Erdogan, supporters and even liberal critics say, also left his mark by raising the profile of Turkey as a regional power and by lifting a ban on headscarves, which allowed conservative women to work in the public sector and freely attend university.
But to critics, he also created a new class of corrupted “Anatolian Tiger” oligarchs, entrepreneurs and construction tycoons with vested interests who replaced traditional conglomerates from the secularist camp.
Following successive electoral triumphs, Erdogan’s tolerance of any defiance of his power eroded and a slide towards autocratic rule grew more flagrant. He hollowed out critical organs of the state. Once close allies joined the opposition.
Sunday’s vote could prove a turning point.
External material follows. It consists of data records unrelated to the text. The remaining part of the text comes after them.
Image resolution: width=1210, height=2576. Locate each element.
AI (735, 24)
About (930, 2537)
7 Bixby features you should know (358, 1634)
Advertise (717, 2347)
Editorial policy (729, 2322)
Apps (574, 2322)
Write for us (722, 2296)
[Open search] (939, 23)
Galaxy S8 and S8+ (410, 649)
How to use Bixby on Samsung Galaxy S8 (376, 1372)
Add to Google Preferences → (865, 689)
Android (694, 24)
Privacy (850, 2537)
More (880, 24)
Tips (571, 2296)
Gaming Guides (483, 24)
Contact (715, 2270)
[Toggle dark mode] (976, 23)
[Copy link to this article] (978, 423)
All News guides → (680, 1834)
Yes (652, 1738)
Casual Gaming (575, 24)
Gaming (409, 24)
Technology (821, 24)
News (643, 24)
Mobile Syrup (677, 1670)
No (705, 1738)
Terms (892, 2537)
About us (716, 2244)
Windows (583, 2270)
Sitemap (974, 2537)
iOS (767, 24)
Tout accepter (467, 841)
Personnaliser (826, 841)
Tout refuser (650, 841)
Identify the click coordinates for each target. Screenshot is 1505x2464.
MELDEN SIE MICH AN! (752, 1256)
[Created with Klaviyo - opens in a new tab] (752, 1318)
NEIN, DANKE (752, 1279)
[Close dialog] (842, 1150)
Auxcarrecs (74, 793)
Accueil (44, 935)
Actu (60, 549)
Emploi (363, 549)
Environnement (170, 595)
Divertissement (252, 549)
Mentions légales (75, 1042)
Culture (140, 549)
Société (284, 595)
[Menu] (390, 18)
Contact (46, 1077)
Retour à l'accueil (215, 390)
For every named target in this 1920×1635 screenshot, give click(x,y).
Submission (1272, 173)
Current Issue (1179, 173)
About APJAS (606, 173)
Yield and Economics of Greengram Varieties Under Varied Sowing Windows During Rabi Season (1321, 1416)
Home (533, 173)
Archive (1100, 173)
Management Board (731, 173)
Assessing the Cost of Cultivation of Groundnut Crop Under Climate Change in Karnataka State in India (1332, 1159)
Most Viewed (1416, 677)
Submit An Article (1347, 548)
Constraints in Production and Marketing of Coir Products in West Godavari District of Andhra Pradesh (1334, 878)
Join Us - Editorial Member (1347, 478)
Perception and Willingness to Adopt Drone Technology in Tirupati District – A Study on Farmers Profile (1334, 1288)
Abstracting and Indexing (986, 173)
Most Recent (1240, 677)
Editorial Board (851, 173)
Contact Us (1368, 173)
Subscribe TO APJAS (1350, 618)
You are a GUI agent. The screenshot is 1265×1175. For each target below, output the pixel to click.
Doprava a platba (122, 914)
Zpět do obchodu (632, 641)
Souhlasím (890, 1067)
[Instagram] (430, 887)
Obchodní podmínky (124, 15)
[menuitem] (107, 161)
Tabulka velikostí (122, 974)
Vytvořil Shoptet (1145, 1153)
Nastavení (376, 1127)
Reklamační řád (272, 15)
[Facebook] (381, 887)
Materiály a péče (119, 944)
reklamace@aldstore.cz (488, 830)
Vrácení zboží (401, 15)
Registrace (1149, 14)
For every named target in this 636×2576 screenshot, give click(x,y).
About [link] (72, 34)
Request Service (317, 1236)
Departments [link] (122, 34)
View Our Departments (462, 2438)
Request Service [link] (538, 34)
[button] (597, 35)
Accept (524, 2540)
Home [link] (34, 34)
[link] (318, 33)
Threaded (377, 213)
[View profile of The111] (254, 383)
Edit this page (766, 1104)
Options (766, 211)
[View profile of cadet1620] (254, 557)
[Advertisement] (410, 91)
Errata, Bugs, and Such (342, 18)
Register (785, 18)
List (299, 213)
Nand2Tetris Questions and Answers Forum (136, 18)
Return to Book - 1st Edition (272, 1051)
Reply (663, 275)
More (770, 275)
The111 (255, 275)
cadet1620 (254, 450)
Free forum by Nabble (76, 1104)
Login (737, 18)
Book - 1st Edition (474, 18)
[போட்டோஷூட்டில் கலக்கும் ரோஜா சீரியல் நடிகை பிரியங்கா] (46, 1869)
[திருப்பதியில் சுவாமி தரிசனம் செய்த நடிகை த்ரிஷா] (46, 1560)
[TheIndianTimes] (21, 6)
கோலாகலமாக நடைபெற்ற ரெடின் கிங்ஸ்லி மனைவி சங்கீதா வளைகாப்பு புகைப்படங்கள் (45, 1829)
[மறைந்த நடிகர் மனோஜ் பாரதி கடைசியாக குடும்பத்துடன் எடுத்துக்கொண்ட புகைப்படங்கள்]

An Erdogan defeat could take Turkey back to its more secular, democratic past which Kilicdaroglu promised to revive by liberating institutions from the grasp of the state.
An Erdogan win, critics say, could herald a larger crackdown on political foes and remaining independent institutions.
Asli Aydintasbas, Visiting Fellow at Brookings Institution, said the vote was not just about democracy but whether Turkey could return to rules-based governance for all citizens.
“There is a sense that everything depends on the whims of one person — that all decisions are made by President Erdogan, from minutiae to state matters. And people, even those that love him, have come to see this as a governance hazard,” she said.
“Whether he barely wins or not, I feel like the Erdogan era is over. Turkish society is ready to move on.”